▶ [Saved entries]:
========

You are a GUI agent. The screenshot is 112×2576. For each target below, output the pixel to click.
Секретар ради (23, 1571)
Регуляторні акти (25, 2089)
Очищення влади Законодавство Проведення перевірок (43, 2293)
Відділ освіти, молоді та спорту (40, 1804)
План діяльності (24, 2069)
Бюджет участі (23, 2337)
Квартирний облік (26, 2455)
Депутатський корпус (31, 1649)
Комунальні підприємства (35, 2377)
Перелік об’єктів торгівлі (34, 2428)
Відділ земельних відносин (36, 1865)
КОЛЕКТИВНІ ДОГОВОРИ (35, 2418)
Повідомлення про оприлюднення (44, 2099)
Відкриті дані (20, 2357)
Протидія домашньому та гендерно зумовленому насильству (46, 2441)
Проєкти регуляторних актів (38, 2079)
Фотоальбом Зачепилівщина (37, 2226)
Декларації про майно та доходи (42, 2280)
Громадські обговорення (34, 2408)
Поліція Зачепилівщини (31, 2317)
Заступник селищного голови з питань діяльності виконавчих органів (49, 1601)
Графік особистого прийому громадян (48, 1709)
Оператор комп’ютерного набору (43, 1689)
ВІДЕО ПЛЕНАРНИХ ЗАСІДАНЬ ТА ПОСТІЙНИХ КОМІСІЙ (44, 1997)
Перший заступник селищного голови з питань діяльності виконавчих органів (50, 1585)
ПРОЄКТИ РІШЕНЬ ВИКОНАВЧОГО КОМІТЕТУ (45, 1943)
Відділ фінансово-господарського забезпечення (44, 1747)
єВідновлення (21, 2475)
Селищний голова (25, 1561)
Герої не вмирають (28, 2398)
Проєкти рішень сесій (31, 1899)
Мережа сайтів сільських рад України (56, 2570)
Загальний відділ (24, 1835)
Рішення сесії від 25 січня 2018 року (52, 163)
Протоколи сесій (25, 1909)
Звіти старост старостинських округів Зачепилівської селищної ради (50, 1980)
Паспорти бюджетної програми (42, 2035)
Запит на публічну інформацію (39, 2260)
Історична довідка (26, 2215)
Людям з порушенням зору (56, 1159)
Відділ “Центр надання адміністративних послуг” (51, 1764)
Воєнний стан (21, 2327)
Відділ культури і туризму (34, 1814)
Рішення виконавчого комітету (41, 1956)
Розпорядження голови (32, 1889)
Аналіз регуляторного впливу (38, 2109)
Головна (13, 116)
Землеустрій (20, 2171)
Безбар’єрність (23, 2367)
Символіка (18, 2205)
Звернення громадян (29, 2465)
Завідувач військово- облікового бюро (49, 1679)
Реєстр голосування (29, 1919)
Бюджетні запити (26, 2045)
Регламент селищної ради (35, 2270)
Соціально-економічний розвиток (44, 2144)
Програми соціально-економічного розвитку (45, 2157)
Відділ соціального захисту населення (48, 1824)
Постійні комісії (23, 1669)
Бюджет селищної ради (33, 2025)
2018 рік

========

▶ [WHAT NEEDS TO BE DONE]: Using the data above, repeat exactly the lines that begin at the line with "єВідновлення (21, 2475)" and end at the line with "Рішення виконавчого комітету (41, 1956)", both ends included.

▶ [ANSWER AREA]:
єВідновлення (21, 2475)
Селищний голова (25, 1561)
Герої не вмирають (28, 2398)
Проєкти рішень сесій (31, 1899)
Мережа сайтів сільських рад України (56, 2570)
Загальний відділ (24, 1835)
Рішення сесії від 25 січня 2018 року (52, 163)
Протоколи сесій (25, 1909)
Звіти старост старостинських округів Зачепилівської селищної ради (50, 1980)
Паспорти бюджетної програми (42, 2035)
Запит на публічну інформацію (39, 2260)
Історична довідка (26, 2215)
Людям з порушенням зору (56, 1159)
Відділ “Центр надання адміністративних послуг” (51, 1764)
Воєнний стан (21, 2327)
Відділ культури і туризму (34, 1814)
Рішення виконавчого комітету (41, 1956)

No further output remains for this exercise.